Source excerpt:
══════

Primetime/holidays questions

Dear Wizards,

I have a few questions regarding how to use (non-)primetime settings and the holidays file.

As far as I can read, the config file PBS_HOME/sched_priv/holidays must contain the present year info in a line like

YEAR 2016

Apparently, there can only be one YEAR per file (and thus per pbs_sched config. So how do site admins in practice deal with year roll-over? Sit tight around midnight on Jan 1st and reconfigure - or copy/move/symlink files with the at command (or cron)? All these options seem unattractive for operational/stability reasons.

Also, the actual format of the holidays seems somewhat lacking (this would be a devel issue), as both the day-of-year and the calendar date must be specified for each day. One of them aught to be enough.

From an operational perspective, the file should be in a format, which would allow it to always contain information for at least some days (or a month) into the future. This could be done by either allowing several YEAR blocks, or specifying the holidays as e.g.

YYYY-MM-DD Comment

such that multi-year info can be compiled into a single file. But presumably, some experienced site admins already thought of some solution, which do not require recoding of the scheduler.

Actually, we do not expect to use primetime/non-primetime at our clusters. Thus, as the admin guide (v13.1 §4.8.35.2 page AG-260):

So, I assumed that if I removed the holidays file, then all was well, and I would not use primetime/non-primetime. That seems to be the case, but the scheduler complains (logs) about it:

...;0001;pbs_sched;Svr;pbs_sched;No such file or directory (2) in parse_holidays, Error opening file holidays
...;0040;pbs_sched;Fil;holidays;Warning: cannot open holidays file; assuming 24hr primetime
...;0004;pbs_sched;Fil;holidays;The holiday file is out of date; please update it.

If I add an empty file, then the scheduler complains (presumably because YEAR is missing) that

...;0004;pbs_sched;Fil;holidays;The holiday file is out of date; please update it.

So, how do I turn off primetime/non-primetime without the scheduler complaining.
I can create an “almost empty” holidays file with just the content YEAR 2016, but then the scheduler will likely complain once we get a few seconds into 2017. (Plus I need to update a redundant file).
Edit: Actually, this last option seems to make every day primetime, but “ending at midnight”. So it is likely a bad idea. Presently, I will remove the holidays file altogether (or alternatively leave it empty), and live with the scheduler complaining.

Note that this is likely only a logging/warning issue - I expect the the scheduler actually behaves like expected.

Best,

/Bjarne

Hey Bjarne,

Thanks a lot for the research and all the good suggestions!

There actually has been an RFE (internally) to fix the holidays file for some time now, I personally worked a bit on it and did try to get rid of all the pain points that you mentioned. With the transition to Open Source, the RFE sort of got left behind and needs to be re-prioritized. I think it is now targeted for the 15.0 release. As soon as a dev picks it up again, you should see some activity on the forums about it. I’ll try to convey your observations to the team when this starts getting worked on again.

Thanks again!
Ravi

It will still work with the existing content though (which for real holidays will unfortunately be incorrect).

There is actually a way to specify year 0, which means “this file is valid for all years”. Sadly, an error message is still spat out in the scheduler log even though it all works.

══════

Entries shown:
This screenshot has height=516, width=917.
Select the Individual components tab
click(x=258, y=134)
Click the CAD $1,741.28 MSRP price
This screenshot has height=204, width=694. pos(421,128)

══════

Actions to take:
(a) Copy out every one of the records word for word.
(b) Write the next part of the forum thread about the scheduler's holidays file, picking up after its last post.
The forum thread on the scheduler's holidays file has no connection to the records.

Task-by-task results:
(a)
This screenshot has height=516, width=917.
Select the Individual components tab
click(x=258, y=134)
Click the CAD $1,741.28 MSRP price
This screenshot has height=204, width=694. pos(421,128)

(b)
Of course real holidays do change from year to year (which basically means that for most holidays you have less than a year to update the corresponding holiday after it has passed in the current year).

You can edit the file and send the scheduler a HUP when you update the file, or even kill and restart the scheduler (since it is stateless. By the way, you can force the servder to give a new scheduler an immediate kick using qmgr -c “s s scheduling=true”).

Yes, it’s not perfect if you would like accurate simulations for jobs longer than a year (and if you have jobs that are a couple of months you’d be forced to update the holidays sooner than you might otherwise) but that’s not been a very common use case people have asked me about.

Hi Alexis and Ravi,

OK, good to know.

Yes, I am aware of that, but it has to be done right after midnight on Jan 1st. On our site, nobody will actually be available to do that, so we would have to set it up with cron or at - and we cannot test it in advance.

It is actually much worse than that. If both Dec 31st and Jan 1st happen to be holidays (they are in several countries), then there is a problem even for very short jobs. If I use a 2016 file to specify Dec 31st, then the scheduler will be unaware that the following day (Jan 1st 2017) is a holiday until I “rotate” the holidays config file. But that cannot happen until Jan 1st - when the holiday should already be in effect.

I see the present config method as broken in (at least) three ways:

  1. The scheduler cannot “see past” New Year, and as we get closer to that scheduling will be based on assumptions, which may be wrong.
  • System administration has to be executed at a particular time (Jan 1st just after midnight), which is really not a “nice feature” IMHO. It is prone to errors.

  • Dates have to be specified twice on the same line - both in terms of day-of-year and with a “named date”. One of them should suffice. Even the line for a fixed holiday like Christmas day will vary between leap years and non-leap years. This also is error prone.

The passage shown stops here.